In investigating codel, I've setup various worst case scenarios, and I feel like the algorithm could be made better by having its response time more dependent upon how far away from the target latency it is.

For example, consider a disabled interface, with a large (or even conceptually infinite queue), that's attached to a fairly small shaper.

The interface is then enabled, and immediately starts seeing 100Mbps, and tries to shape it to 1Mbps.

The queue will obviously build up quickly, and codel will notice this, and enter the drop state.  But it will start at count = 1.

If the interface is receiving 64b udp packets, then it'll be receiving 100,000,000/512 == 195,312 packets per second, and only transmitting 1953 packets per second.

The default target is 5ms, which is about 10 packets.  So of those 195,312 packets/second, we should ideally be dropping 195,312 - (1953 + 10) == 192,349 packets/second.

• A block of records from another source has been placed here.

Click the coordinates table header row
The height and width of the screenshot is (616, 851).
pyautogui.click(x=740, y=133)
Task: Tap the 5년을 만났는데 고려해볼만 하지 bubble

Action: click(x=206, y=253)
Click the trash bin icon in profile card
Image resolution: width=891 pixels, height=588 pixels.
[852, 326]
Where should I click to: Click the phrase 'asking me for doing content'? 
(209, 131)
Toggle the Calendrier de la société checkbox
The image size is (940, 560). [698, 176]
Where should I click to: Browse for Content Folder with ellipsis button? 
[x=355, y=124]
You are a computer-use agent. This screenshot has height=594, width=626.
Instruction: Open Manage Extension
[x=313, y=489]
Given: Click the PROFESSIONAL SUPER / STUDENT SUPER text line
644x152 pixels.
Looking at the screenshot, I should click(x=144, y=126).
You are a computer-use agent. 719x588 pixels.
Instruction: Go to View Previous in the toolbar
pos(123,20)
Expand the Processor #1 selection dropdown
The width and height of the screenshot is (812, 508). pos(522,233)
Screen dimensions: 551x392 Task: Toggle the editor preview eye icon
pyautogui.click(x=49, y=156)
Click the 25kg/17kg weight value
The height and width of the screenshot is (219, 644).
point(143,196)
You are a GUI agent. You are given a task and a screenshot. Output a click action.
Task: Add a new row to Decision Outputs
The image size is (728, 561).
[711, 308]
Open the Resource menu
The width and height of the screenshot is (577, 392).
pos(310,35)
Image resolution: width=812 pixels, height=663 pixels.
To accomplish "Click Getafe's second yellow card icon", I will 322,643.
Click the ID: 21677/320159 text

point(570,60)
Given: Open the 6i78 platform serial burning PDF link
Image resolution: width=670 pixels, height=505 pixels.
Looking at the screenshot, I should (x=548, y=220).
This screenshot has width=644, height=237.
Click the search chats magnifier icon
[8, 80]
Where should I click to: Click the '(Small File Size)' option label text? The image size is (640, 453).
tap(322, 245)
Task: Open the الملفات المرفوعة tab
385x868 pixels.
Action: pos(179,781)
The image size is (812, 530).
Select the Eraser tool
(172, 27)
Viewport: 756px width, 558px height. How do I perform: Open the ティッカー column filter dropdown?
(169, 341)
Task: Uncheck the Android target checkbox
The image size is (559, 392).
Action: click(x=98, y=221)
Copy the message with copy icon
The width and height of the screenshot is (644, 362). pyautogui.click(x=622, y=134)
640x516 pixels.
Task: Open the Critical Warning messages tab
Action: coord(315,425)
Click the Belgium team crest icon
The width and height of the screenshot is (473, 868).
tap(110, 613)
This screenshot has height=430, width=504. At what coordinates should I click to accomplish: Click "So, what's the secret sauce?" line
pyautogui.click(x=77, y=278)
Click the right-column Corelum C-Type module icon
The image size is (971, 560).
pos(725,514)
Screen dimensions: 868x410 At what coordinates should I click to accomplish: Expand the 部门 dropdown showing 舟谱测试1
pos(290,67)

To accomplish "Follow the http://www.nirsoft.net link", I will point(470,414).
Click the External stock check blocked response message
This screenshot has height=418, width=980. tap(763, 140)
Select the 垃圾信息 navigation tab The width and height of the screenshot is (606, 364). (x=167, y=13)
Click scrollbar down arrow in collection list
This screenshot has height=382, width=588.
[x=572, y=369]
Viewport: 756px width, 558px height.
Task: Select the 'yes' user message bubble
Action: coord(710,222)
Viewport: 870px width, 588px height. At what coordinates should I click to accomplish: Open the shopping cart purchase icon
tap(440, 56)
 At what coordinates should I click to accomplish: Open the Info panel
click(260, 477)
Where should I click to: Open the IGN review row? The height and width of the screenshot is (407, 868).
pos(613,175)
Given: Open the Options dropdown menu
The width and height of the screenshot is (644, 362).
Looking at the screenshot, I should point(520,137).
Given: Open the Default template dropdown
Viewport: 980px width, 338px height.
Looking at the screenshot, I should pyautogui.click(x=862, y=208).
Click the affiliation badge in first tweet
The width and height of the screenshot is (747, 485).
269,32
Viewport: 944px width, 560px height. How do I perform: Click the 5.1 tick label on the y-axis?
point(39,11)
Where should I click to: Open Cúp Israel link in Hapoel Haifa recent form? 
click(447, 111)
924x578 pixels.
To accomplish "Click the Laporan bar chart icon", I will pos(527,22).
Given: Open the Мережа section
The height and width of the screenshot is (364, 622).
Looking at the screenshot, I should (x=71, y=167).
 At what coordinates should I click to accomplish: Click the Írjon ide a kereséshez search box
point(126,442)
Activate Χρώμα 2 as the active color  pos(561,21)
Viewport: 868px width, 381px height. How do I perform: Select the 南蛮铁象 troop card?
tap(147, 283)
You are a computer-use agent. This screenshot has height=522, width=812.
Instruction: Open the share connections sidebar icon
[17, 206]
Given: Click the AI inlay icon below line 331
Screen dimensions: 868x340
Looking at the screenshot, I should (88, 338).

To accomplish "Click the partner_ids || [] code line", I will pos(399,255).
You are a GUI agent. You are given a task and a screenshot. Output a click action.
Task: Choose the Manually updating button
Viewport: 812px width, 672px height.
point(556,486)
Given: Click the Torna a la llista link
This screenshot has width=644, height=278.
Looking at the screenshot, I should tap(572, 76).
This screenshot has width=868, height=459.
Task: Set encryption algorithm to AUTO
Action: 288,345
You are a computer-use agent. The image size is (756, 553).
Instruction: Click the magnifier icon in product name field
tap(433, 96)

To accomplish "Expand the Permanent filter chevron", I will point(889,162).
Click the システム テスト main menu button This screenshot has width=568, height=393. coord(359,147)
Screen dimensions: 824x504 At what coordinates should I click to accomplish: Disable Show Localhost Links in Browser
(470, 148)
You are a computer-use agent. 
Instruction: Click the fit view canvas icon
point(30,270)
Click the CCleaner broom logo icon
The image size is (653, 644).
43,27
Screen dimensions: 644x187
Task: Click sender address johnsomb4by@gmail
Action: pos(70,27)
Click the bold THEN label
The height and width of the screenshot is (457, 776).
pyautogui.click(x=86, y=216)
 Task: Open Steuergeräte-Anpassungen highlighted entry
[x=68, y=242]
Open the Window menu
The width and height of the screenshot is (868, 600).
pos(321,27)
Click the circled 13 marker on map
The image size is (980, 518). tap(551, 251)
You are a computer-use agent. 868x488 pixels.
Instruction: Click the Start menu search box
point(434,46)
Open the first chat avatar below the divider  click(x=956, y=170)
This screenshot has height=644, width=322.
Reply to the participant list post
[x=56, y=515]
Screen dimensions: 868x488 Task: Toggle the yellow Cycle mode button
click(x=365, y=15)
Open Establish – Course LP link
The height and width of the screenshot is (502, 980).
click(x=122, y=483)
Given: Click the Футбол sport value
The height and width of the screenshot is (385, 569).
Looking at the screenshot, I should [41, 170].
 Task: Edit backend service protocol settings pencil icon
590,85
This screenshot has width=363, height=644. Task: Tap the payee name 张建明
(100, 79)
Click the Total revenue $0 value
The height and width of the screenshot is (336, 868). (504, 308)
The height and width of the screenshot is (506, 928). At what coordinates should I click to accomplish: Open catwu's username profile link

But in order to drop that many packets, 'count' needs to ramp up to the point where the drop interval is consistently 5,198 ns.

I believe that means 'count' has to reach some nearly impossibly high value of (100ms/5198ns)^2 == 370,107,128

I say nearly impossible, because it will take minutes (hours?) to get that high (if my math is correct, it'll take over 17 seconds just to reach 7500).

In the meantime, the queue *isn't* being effectively managed, as packets with extremely high latencies will be transmitted for far too long.

Of course, as I stated earlier, simply increasing count more quickly, based on how far away we are from the target latency effectively invalidates the optimization which most (all?) codel implementations use (namely the newton step integer-only sqrt approximation) as, at some point, the approximation starts *diverging* from the appropriate value.

One alternative which I've been investigating is the possibility of skewing the precalculated 1/sqrt(count) value.

If this is kept as a 32-bit all decimal fixed point number, then performing the multiplication by intentionally miss-shifting will result in doubling sqrt(count):

eg, take the following accurate calculation of next interval:

    codel->next_interval_start_ticks = base_time + ((interval * codel->one_over_sqrt_count) >> 32)

And intentionally miss-shift by 1 bit:

    codel->next_interval_start_ticks = base_time + ((interval * codel->one_over_sqrt_count) >> 33)

Will effectively have the interval reduce twice as fast.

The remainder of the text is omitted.